O Superior Tribunal de Justiça (STJ) negou de forma definitiva o habeas corpus apresentado pela defesa do prefeito de Riachão do Jacuípe, José Carlos de Matos Soares. O pedido tentava trancar a ação penal em que o gestor responde por supostos crimes relacionados a contratações públicas.
A decisão transitou em julgado em 13 de maio deste ano. Com isso, o processo foi arquivado definitivamente na Corte Superior, permanecendo válido o andamento da ação penal na Justiça da Bahia.
O caso teve origem em uma decisão unânime da Primeira Câmara Criminal do Tribunal de Justiça da Bahia (TJ-BA). Na ocasião, os desembargadores receberam a denúncia apresentada pelo Ministério Público da Bahia contra o prefeito José Carlos de Matos Soares e o empresário Railson Novais Useda Pinho.
A Corte baiana rejeitou todas as preliminares levantadas pelas defesas e entendeu que havia indícios suficientes para o prosseguimento da ação penal. Apesar disso, o pedido de afastamento do gestor municipal do cargo foi negado.
Segundo a acusação, os investigados teriam praticado irregularidades em contratações diretas envolvendo serviços de assessoria, consultoria e treinamento na área de licitações.
O Ministério Público aponta suposta sobreposição de objetos contratuais e possível direcionamento de contratos. A denúncia também cita indícios de contratação direta fora das hipóteses previstas em lei e possível prejuízo aos cofres públicos.
Após o recebimento da denúncia pelo Tribunal de Justiça da Bahia, a defesa do prefeito recorreu ao STJ por meio de habeas corpus. O objetivo era encerrar a ação penal antes do avanço da tramitação na Justiça baiana.
O pedido foi negado monocraticamente em janeiro de 2026. Em seguida, os advogados apresentaram agravo regimental para tentar reverter a decisão.
O agravo regimental apresentado pela defesa também foi rejeitado por unanimidade pela Sexta Turma do Superior Tribunal de Justiça. A análise ocorreu entre os dias 16 e 22 de abril deste ano.
Com a rejeição do recurso e o trânsito em julgado da decisão, o habeas corpus foi arquivado de forma definitiva no STJ.

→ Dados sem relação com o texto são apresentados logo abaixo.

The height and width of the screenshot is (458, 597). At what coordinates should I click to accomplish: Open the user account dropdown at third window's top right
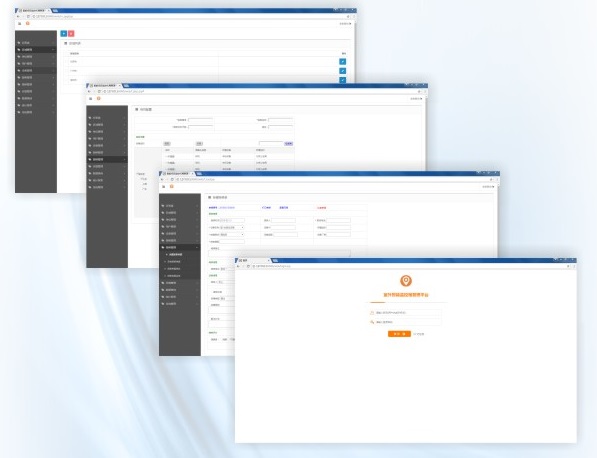488,187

Com o arquivamento definitivo do habeas corpus na Corte Superior, permanece válida a decisão do Tribunal de Justiça da Bahia que transformou o prefeito de Riachão do Jacuípe em réu.
A ação penal continua em tramitação na Justiça baiana. O processo deverá seguir suas próximas etapas, com a análise das provas, manifestações das partes e demais atos previstos no curso da ação.
A investigação trata de supostas irregularidades em contratos ligados à prestação de serviços especializados na área de licitações. O Ministério Público sustenta que os contratos analisados apresentariam indícios de sobreposição e possível direcionamento.
Até o julgamento final da ação penal, os fatos seguem como acusações em apuração no âmbito da Justiça. O recebimento da denúncia não representa condenação, mas permite o prosseguimento do processo contra os envolvidos.